Karanlık İmgesi
Günümüze değin vampir temasına sırtını dayayan o kadar çok yapım var ki, yıllar geçtikçe bunlar içerisinde belli klişelerin ortaya çıkması kaçınılmaz hale gelmiştir. Bir nevi mimetik altyapıya sahip olan bu filmlerin babası, F. W. Murnau’nun 1922 yapımı Nosferatu’sudur. Nosferatu, izleyeni etkilerken aynı zamanda ona bulaşan gizli ve yıkıcı bir yapımdır. Filmde vampir karakterini canlandıran Max Schreck, Bela Lugosi’den Christopher Lee’ye, Frank Langella’dan Gary Oldman’a kadar tüm performansları etkileyecek denli rahatsız edici, teatral bir duruş sergiler filmde.

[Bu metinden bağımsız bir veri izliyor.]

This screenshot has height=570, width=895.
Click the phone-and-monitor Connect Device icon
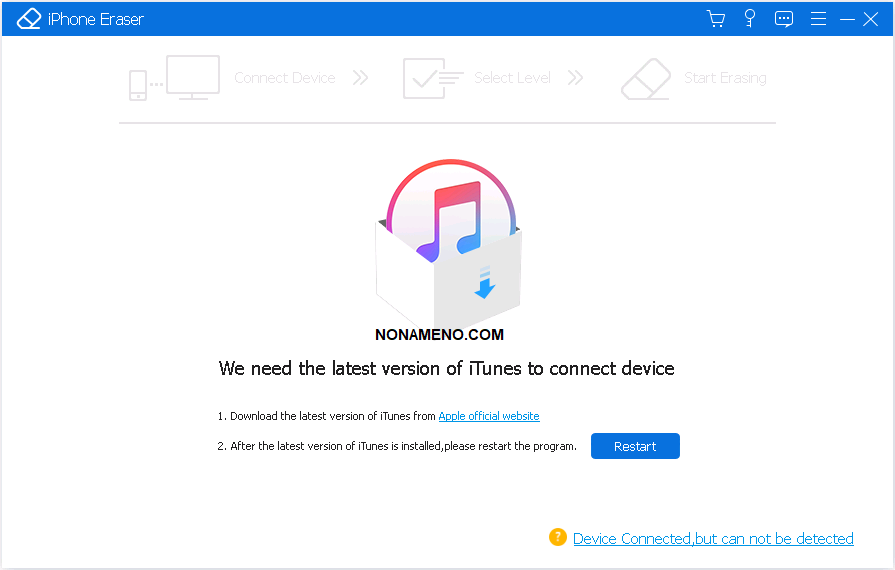pyautogui.click(x=174, y=78)
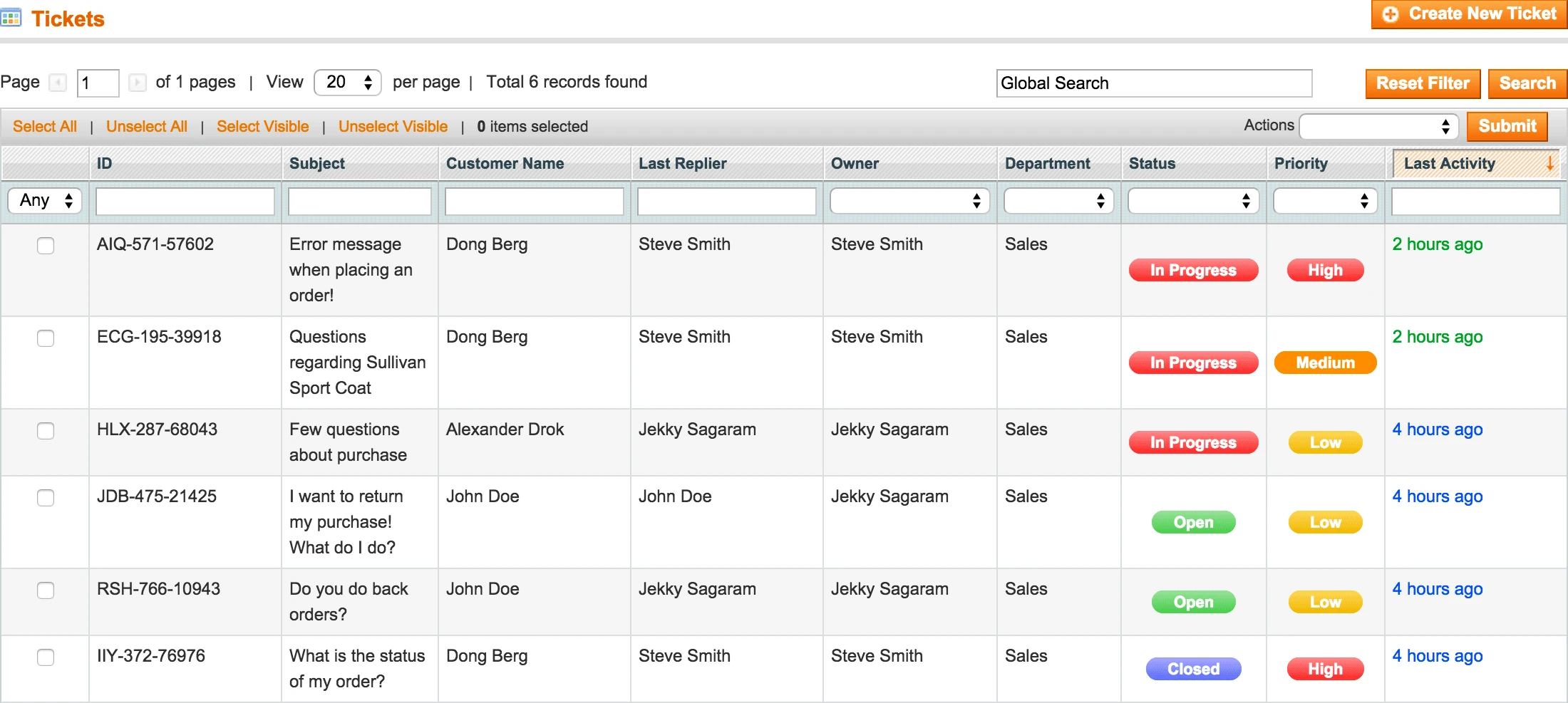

Bu filmde diğer vampir filmlerinden alışık olduğumuz imgelemler yoktur; zira vampir göz kamaştırıcı bir aktör değil, korkunç bir lanetten muzdarip bir yaratık olarak karşımıza çıkmaktadır. Schreck, karakterinin dışavurumunu bir insandan çok hayvanvari bir şekilde ortaya koyuyor. Neredeyse bir kemirgen izlenimi veren duruşu, ön dişleri, pençe benzeri sivri uçlu kulaklarıyla tam olarak cadılar bayramından fırlamış gibi.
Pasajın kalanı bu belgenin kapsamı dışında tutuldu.